* Information shown *
·····
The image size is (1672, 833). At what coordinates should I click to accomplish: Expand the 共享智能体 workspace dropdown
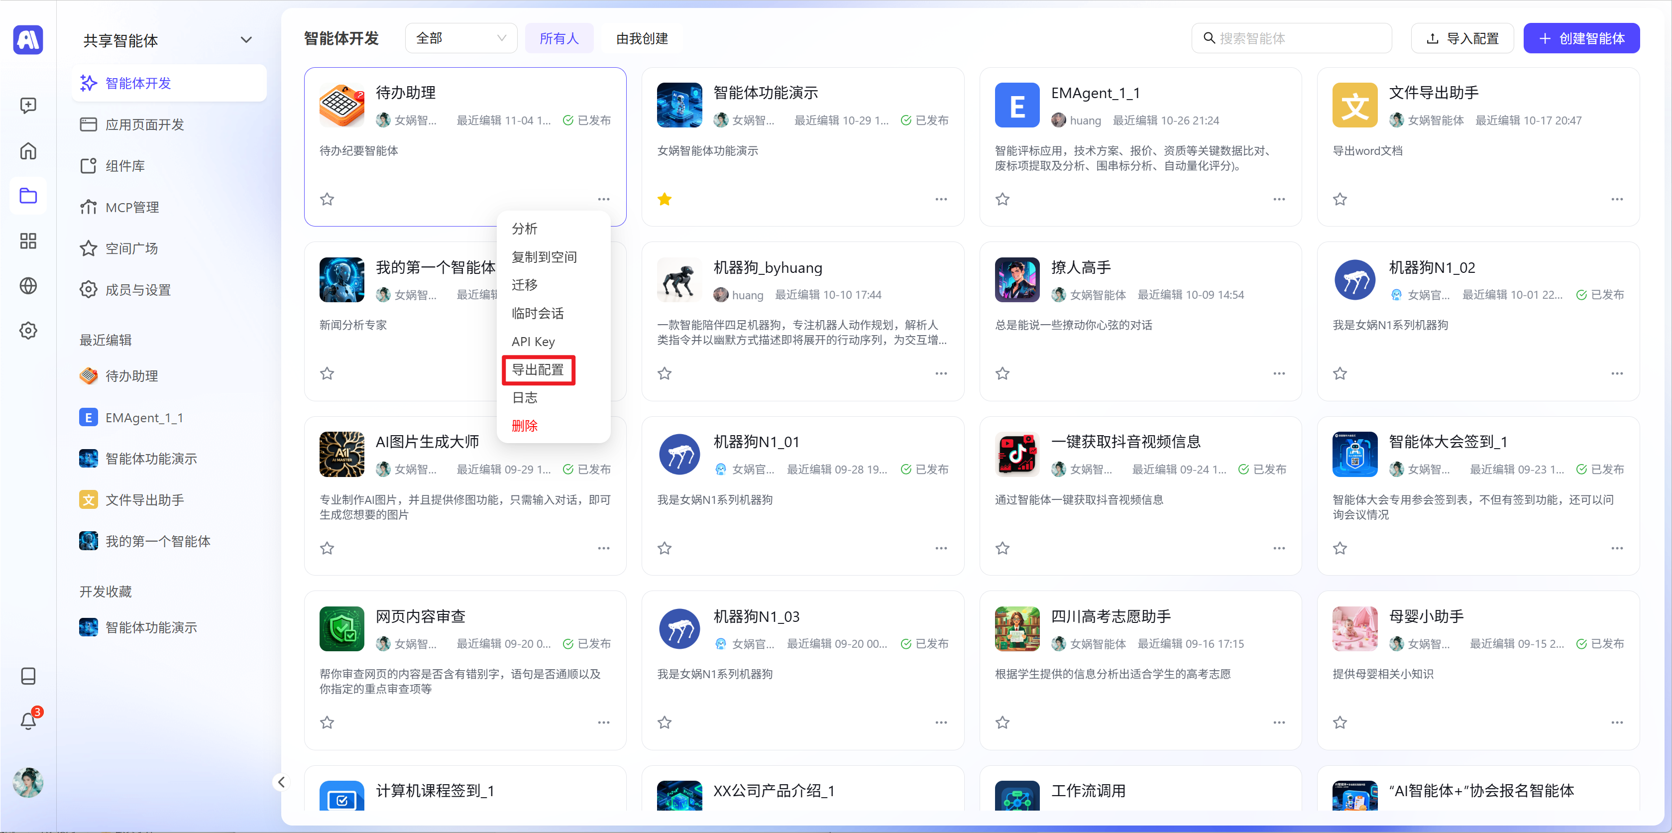246,40
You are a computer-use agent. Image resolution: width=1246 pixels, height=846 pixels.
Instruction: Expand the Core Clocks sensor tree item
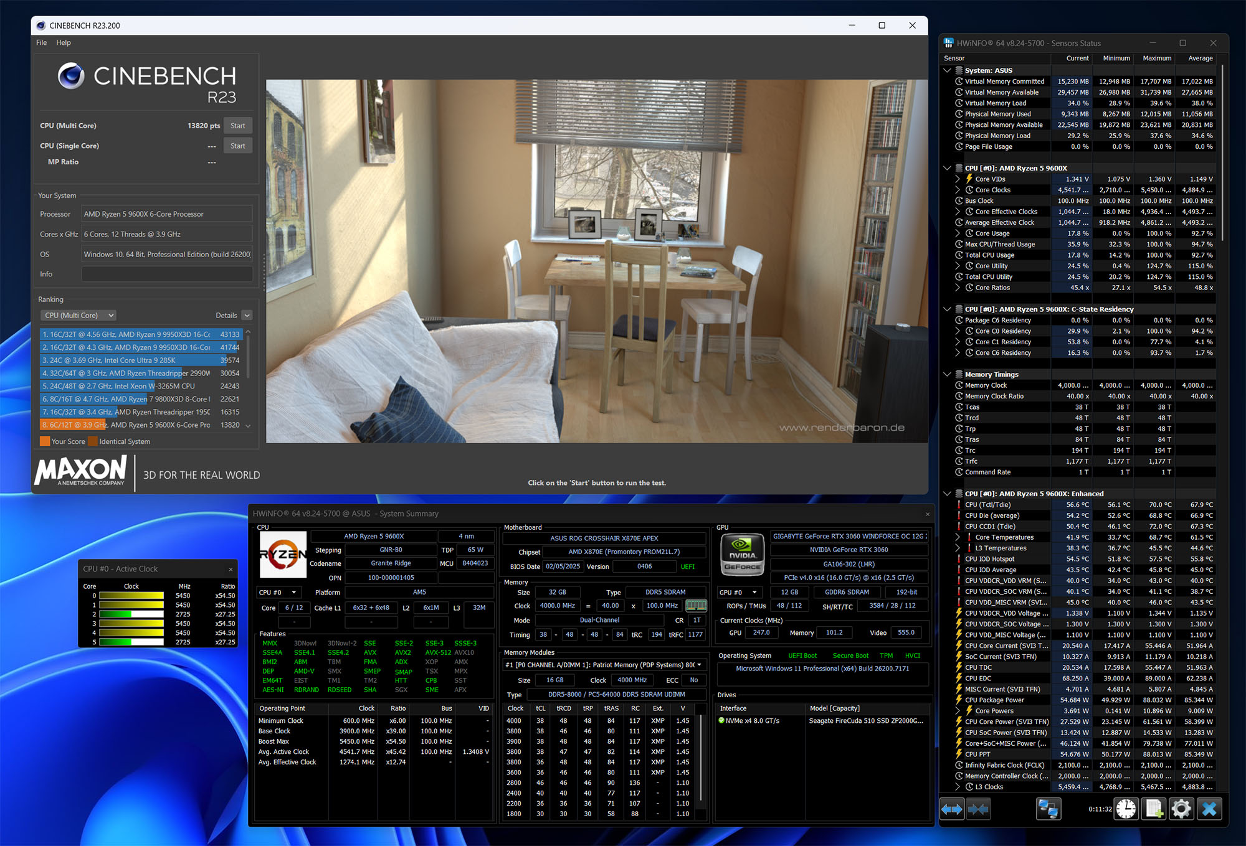point(958,190)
·····
* Your goal *
Extract, verbatim and alone, the lines from the line that contains "You are a computer-use" to the last line of the records, inclusive; drop any picture.

* The answer *
You are a computer-use agent. Image resolution: width=1246 pixels, height=846 pixels.
Instruction: Expand the Core Clocks sensor tree item
point(958,190)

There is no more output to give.